(Saved entries)
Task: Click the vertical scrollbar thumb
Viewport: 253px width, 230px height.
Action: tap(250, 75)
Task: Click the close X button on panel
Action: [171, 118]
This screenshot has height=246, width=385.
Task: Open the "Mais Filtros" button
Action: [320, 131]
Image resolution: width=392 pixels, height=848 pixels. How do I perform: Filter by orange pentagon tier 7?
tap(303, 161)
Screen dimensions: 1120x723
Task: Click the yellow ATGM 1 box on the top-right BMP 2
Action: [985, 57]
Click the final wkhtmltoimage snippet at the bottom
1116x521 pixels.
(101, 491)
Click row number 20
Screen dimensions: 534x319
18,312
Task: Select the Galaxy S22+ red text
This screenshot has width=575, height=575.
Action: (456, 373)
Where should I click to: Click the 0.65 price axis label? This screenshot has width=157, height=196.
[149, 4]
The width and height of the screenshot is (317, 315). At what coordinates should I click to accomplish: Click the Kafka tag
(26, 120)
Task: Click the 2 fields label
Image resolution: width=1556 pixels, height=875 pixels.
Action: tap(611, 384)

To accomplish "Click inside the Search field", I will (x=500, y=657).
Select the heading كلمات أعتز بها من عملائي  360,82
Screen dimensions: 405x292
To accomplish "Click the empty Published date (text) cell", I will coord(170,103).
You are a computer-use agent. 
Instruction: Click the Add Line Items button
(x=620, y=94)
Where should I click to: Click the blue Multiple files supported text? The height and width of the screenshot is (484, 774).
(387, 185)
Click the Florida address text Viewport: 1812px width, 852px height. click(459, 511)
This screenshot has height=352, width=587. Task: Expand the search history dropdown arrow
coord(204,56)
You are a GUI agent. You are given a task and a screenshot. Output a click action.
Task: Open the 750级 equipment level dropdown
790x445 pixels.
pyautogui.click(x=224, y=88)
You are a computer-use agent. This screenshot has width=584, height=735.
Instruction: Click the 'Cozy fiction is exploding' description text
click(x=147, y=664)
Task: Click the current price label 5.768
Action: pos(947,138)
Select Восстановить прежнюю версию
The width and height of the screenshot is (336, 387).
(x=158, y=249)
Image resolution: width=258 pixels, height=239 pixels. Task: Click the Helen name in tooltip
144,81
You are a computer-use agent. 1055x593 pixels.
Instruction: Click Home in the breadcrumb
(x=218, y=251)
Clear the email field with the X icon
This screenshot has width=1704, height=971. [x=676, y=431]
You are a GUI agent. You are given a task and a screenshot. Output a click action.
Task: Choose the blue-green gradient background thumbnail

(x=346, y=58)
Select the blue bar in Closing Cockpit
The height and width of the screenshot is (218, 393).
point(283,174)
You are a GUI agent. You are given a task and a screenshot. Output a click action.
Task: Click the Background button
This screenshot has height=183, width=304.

> [EXERCISE PROMPT] All the lines above should appear again in the answer, exactly as written.

> [RESPONSE FOR THIS EXERCISE]
Task: Click the vertical scrollbar thumb
Viewport: 253px width, 230px height.
Action: tap(250, 75)
Task: Click the close X button on panel
Action: [171, 118]
This screenshot has height=246, width=385.
Task: Open the "Mais Filtros" button
Action: [320, 131]
Image resolution: width=392 pixels, height=848 pixels. How do I perform: Filter by orange pentagon tier 7?
tap(303, 161)
Screen dimensions: 1120x723
Task: Click the yellow ATGM 1 box on the top-right BMP 2
Action: [985, 57]
Click the final wkhtmltoimage snippet at the bottom
1116x521 pixels.
(101, 491)
Click row number 20
Screen dimensions: 534x319
18,312
Task: Select the Galaxy S22+ red text
This screenshot has width=575, height=575.
Action: (456, 373)
Where should I click to: Click the 0.65 price axis label? This screenshot has width=157, height=196.
[149, 4]
The width and height of the screenshot is (317, 315). At what coordinates should I click to accomplish: Click the Kafka tag
(26, 120)
Task: Click the 2 fields label
Image resolution: width=1556 pixels, height=875 pixels.
Action: tap(611, 384)

To accomplish "Click inside the Search field", I will (x=500, y=657).
Select the heading كلمات أعتز بها من عملائي  360,82
Screen dimensions: 405x292
To accomplish "Click the empty Published date (text) cell", I will coord(170,103).
You are a computer-use agent. 
Instruction: Click the Add Line Items button
(x=620, y=94)
Where should I click to: Click the blue Multiple files supported text? The height and width of the screenshot is (484, 774).
(387, 185)
Click the Florida address text Viewport: 1812px width, 852px height. click(459, 511)
This screenshot has height=352, width=587. Task: Expand the search history dropdown arrow
coord(204,56)
You are a GUI agent. You are given a task and a screenshot. Output a click action.
Task: Open the 750级 equipment level dropdown
790x445 pixels.
pyautogui.click(x=224, y=88)
You are a computer-use agent. This screenshot has width=584, height=735.
Instruction: Click the 'Cozy fiction is exploding' description text
click(x=147, y=664)
Task: Click the current price label 5.768
Action: pos(947,138)
Select Восстановить прежнюю версию
The width and height of the screenshot is (336, 387).
(x=158, y=249)
Image resolution: width=258 pixels, height=239 pixels. Task: Click the Helen name in tooltip
144,81
You are a computer-use agent. 1055x593 pixels.
Instruction: Click Home in the breadcrumb
(x=218, y=251)
Clear the email field with the X icon
This screenshot has width=1704, height=971. [x=676, y=431]
You are a GUI agent. You are given a task and a screenshot. Output a click action.
Task: Choose the blue-green gradient background thumbnail

(x=346, y=58)
Select the blue bar in Closing Cockpit
The height and width of the screenshot is (218, 393).
point(283,174)
You are a GUI agent. You are given a task and a screenshot. Output a click action.
Task: Click the Background button
This screenshot has height=183, width=304.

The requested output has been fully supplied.